Records from a data source:
☆ ☆ ☆ ☆ ☆ ☆ ☆

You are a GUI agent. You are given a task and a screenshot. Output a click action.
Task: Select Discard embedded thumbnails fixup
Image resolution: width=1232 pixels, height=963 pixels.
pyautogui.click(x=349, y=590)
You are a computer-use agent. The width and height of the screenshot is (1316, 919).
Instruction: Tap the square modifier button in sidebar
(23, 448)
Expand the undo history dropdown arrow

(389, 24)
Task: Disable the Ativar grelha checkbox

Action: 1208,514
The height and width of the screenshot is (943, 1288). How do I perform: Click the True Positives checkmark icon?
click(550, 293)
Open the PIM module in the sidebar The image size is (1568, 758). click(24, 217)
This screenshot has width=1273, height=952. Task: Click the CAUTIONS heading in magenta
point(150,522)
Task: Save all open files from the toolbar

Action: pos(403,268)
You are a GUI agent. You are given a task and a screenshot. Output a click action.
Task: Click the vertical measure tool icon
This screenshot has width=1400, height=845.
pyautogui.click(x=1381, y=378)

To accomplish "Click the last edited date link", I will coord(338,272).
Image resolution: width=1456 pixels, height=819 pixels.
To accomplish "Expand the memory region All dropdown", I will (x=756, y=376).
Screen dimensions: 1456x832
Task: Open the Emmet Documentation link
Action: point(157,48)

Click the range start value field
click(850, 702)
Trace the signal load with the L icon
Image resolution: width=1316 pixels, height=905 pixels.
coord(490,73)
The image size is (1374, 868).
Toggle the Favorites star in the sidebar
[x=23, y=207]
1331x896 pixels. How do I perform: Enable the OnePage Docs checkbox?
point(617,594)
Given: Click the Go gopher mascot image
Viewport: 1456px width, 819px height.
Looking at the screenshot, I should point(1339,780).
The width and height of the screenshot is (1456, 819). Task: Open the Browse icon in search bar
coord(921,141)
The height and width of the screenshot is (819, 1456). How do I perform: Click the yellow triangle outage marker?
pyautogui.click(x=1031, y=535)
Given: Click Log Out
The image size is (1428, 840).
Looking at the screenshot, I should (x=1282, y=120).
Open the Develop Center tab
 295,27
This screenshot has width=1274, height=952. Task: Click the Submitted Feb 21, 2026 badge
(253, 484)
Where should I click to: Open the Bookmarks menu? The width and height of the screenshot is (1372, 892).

☆ ☆ ☆ ☆ ☆ ☆ ☆

**Aim of the exercise:** Looking back over the data above, restate word for word the lines that begin at the line with "Open the PIM" and end at the line with "Task: Click the vertical measure tool icon", inclusive.

**Output below:**
Open the PIM module in the sidebar The image size is (1568, 758). click(24, 217)
This screenshot has width=1273, height=952. Task: Click the CAUTIONS heading in magenta
point(150,522)
Task: Save all open files from the toolbar

Action: pos(403,268)
You are a GUI agent. You are given a task and a screenshot. Output a click action.
Task: Click the vertical measure tool icon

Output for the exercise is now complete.